Pour le SNUI, sortir des Directes pour chercher à s’implanter partout, dans tous les services de la nouvelle Direction générale des impôts, c’était un pari, car le syndicat partait sans le moindre début de quelque contact. Tout un travail d’apprentissage a été nécessaire, connaître les « missions » de ces différentes administrations, connaître le travail réel des différents postes de travail. C’est un travail de terrain qui a été fait, comme ceci avait déjà été fait aux Directes et continuait de l’être : visites de services, parfois visites systématiques de tous les services d’un département, pendant une semaine, ville par ville, immeuble par immeuble, service par service. Quand l’administration recrutait de nouveaux agents, par concours, ces agents pouvaient déjà connaître, par le nom tout au moins, la CGT, la CGT-FO, la CFDT, voire la CFTC et la CFE-CGC. Mais, le plus souvent, ces jeunes recrues ignoraient tout de l’existence d’un syndicat autonome aux Impôts. Il fallait donc que les militantes et les militants du SNUI dans les services soient particulièrement actifs et visibles pour être repérés par les arrivant∙es. Le SNUI s’efforçait de désigner un correspondant ou une correspondante d’immeuble pour tous les services des Impôts sur l’ensemble du territoire, ces camarades étant chargé∙es de diffuser la presse syndicale auprès de leurs collègues, de les assister si besoin auprès de la hiérarchie locale et de faire remonter les problèmes au niveau de la section départementale. Ces correspondant∙es d’immeubles étaient le maillon de proximité du syndicat. Il fallait aussi se faire connaître dans les écoles par lesquelles passaient les jeunes contrôleurs, contrôleuses et les jeunes inspecteurs, inspectrices, à Clermont-Ferrand pour les Impôts, à Toulouse pour le Cadastre. La vie syndicale était autorisée dans les écoles et il s’y développait une âpre concurrence entre les principaux syndicats. Il est alors apparu que le fait d’être déjà connu était d’ailleurs parfois lourd à porter, compte tenu de l’image véhiculée par les appareils confédéraux. Le SNUI disposait, lui, d’une large liberté d’intervention. Partout, le syndicat portait un discours unitaire, qu’il soit déjà en position majoritaire dans un service, un immeuble, un département, ou qu’il soit encore minoritaire, comme ce sera longtemps le cas au Cadastre.

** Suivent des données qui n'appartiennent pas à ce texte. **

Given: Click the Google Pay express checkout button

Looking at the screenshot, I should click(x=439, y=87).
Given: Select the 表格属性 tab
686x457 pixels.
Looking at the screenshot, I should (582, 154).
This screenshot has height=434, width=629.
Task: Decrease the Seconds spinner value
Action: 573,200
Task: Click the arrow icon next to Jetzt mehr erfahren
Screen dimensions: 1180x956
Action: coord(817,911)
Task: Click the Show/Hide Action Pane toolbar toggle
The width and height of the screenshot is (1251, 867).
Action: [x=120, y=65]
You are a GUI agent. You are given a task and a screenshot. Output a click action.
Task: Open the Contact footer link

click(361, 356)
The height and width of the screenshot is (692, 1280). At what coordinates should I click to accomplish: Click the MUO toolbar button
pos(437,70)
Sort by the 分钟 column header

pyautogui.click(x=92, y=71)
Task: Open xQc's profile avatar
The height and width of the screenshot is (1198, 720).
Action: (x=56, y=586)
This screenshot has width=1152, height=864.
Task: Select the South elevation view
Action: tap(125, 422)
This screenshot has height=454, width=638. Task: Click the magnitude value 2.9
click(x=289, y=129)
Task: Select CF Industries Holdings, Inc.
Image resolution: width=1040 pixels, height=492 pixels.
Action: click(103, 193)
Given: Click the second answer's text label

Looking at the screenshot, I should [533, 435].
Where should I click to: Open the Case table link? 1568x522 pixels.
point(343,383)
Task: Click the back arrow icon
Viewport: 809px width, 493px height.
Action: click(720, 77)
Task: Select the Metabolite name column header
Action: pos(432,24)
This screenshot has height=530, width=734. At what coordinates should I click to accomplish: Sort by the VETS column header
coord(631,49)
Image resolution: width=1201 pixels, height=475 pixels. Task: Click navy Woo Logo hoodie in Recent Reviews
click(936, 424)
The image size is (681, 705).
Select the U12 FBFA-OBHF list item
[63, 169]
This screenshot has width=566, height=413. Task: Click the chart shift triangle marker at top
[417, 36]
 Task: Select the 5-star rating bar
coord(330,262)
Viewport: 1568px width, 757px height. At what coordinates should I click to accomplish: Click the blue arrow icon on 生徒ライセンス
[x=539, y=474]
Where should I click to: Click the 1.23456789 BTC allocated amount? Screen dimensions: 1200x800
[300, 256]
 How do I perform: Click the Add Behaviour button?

Couv. de Politis en janvier 1996. [DR]
Couv. de Politis en janvier 1996. [DR]

Il est parfois dit que l’unité est un sport de combat. Ce fut indéniablement le cas pendant des années aux Impôts et aux Finances, même si le résultat a souvent été, au final, positif. Nous prônions l’unité quand nous étions seconds aux élections professionnelles derrière la CGT. Nous avons continué, à compter de mai 1982, quand nous sommes devenus premier aux CAP. Et cette fois, c’est nous qui pouvions plus facilement convoquer l’intersyndicale ; et les agents voyaient ceux qui venaient et ceux qui ne venaient pas. Nous avons commencé dès l’appel à une ½ journée de grève pour le 2 juillet 1982 dont nous parlons plus loin. À l’extérieur de l’administration et du ministère, dès décembre 1981, nous avions commencé les rencontres avec 9 autres syndicats autonomes, qui devaient conduire, mais nous ne le savions pas à l’époque, à la constitution du G10 puis à la création de l’Union syndicale Solidaires. Dans le même esprit, en octobre 1982, nous avons appelé avec le SNI-PEGC (Guy Georges), la FASP (Bernard Deleplace), le SNJ (Daniel Gentot) et la FGSOA (Maurice Ragot) à un « Appel des cinq » pour l’unité syndicale. Il s’agissait plus ou moins de renouveler l’appel de 1957 « Pour un mouvement syndical unitaire et démocratique (PUMSUD), en essayant de dépasser des confédérations divisées et pratiquant chacune une attitude boutiquière de chapelle. Nous n’avons pas eu plus de succès en 1982 que nos prédécesseurs en 1957.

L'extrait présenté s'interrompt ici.